### PROBLEM DETAILS
Look through the listing below, find every line with the string "from", and copy it.
==========
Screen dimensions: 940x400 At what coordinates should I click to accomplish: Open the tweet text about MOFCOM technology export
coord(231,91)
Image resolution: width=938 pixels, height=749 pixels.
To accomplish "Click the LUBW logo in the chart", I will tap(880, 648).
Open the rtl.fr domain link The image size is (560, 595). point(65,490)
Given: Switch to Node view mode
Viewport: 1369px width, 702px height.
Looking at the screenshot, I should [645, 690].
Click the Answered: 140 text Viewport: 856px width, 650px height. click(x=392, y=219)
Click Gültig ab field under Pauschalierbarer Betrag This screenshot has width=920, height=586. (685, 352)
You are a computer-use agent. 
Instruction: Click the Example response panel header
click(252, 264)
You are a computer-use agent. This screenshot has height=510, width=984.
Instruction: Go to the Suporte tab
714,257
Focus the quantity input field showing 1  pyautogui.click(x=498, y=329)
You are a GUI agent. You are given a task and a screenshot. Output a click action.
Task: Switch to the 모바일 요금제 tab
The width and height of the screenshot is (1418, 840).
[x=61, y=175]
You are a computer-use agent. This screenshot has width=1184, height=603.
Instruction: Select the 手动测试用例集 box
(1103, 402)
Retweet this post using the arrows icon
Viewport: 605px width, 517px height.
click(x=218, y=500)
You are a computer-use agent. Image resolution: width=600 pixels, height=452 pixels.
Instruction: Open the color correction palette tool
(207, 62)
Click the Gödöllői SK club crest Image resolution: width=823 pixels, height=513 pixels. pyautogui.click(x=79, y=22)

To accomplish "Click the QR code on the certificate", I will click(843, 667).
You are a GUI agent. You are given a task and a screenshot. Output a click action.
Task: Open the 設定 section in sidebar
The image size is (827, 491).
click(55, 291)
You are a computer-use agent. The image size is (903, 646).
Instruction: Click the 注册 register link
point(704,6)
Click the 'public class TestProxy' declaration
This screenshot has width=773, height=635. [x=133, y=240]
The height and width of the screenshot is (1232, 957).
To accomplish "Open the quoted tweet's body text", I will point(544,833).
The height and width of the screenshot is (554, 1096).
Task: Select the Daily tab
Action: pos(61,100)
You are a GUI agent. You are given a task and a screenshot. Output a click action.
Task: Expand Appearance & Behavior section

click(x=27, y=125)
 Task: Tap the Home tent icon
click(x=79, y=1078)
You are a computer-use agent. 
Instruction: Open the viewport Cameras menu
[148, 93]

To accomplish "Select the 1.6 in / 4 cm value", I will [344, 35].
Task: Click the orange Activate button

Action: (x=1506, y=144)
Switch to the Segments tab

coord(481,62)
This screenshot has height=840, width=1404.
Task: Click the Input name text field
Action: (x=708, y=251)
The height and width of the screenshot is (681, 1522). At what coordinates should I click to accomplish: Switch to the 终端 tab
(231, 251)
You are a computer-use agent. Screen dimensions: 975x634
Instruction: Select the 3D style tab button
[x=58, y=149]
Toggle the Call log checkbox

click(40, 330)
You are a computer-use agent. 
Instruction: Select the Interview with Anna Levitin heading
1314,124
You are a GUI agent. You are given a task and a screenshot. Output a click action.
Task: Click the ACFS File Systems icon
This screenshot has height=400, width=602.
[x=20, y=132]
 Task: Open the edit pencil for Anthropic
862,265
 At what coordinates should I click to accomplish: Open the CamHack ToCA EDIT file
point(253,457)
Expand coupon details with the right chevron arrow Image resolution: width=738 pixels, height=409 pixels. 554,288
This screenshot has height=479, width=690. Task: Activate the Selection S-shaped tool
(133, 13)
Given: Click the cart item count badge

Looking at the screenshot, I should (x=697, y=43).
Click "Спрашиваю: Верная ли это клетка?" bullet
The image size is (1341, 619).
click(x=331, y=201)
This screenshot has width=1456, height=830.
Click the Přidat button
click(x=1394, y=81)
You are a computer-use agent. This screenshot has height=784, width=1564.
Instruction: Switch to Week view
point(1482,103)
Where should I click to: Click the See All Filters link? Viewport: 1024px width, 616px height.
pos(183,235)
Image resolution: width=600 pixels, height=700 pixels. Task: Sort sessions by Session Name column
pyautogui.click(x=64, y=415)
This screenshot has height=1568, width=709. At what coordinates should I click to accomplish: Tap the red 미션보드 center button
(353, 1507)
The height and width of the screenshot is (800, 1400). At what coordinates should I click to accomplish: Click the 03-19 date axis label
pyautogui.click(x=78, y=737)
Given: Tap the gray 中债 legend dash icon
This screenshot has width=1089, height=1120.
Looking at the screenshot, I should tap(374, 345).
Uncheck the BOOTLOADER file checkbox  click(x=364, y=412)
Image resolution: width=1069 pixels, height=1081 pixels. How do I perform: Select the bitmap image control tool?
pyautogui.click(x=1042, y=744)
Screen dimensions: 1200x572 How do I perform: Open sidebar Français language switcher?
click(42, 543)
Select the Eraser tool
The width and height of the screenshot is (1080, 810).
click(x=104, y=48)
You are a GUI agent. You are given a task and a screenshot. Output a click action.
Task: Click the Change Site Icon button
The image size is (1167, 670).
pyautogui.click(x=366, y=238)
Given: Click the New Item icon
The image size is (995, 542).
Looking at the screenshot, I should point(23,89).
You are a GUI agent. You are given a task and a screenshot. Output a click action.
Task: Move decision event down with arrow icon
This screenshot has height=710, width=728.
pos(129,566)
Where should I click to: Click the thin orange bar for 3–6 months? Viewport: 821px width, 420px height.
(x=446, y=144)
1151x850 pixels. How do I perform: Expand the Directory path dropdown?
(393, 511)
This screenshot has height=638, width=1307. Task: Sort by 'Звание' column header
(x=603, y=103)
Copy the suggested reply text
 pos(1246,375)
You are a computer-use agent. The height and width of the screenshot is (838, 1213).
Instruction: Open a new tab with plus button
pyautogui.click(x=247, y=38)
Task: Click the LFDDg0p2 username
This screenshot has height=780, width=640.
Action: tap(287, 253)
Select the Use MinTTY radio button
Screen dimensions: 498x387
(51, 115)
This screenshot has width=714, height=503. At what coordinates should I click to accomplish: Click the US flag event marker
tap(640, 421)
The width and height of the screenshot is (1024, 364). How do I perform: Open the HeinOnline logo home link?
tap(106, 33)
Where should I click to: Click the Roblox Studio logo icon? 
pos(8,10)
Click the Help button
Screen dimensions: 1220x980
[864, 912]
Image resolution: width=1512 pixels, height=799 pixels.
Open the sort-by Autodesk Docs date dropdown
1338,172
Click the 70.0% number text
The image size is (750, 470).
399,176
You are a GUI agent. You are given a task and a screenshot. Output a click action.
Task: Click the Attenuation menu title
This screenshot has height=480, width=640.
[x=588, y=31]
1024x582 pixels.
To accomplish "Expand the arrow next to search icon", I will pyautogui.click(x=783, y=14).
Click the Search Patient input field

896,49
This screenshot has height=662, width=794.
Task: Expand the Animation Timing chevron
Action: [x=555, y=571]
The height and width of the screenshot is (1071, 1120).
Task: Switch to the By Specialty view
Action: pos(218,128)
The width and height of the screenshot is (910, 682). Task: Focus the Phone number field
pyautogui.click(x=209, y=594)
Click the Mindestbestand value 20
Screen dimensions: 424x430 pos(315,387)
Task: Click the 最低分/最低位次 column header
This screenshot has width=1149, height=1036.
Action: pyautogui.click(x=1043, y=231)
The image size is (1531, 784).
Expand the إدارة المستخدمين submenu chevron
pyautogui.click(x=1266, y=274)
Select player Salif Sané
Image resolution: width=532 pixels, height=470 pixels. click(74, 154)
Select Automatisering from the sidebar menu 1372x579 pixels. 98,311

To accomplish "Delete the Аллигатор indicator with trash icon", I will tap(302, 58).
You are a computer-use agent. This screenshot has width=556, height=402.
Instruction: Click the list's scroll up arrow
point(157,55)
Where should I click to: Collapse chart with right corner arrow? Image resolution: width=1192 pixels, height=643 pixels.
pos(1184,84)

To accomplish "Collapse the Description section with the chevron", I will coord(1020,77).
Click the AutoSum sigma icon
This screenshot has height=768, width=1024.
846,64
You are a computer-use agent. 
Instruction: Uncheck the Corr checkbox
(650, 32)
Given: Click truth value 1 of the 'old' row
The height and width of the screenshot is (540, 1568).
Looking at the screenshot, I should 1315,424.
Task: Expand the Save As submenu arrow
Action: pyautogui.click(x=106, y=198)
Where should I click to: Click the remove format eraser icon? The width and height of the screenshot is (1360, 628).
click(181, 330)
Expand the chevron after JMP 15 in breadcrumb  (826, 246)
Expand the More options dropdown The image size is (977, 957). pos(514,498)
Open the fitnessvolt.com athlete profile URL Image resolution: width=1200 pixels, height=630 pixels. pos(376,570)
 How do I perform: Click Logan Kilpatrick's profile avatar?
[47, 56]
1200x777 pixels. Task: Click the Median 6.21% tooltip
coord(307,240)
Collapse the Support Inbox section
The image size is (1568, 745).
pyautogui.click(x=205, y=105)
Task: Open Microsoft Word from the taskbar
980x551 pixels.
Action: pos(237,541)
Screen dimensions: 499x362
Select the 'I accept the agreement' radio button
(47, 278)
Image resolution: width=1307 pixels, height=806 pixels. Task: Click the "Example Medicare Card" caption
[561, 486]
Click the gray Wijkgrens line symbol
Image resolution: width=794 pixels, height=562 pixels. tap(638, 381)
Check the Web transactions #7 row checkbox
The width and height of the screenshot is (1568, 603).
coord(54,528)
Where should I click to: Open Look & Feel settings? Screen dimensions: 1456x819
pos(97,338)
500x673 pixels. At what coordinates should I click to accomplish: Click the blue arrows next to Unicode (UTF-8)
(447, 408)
==========
### EXERCISE RESULT
Select Automatisering from the sidebar menu 1372x579 pixels. 98,311
Task: Open Microsoft Word from the taskbar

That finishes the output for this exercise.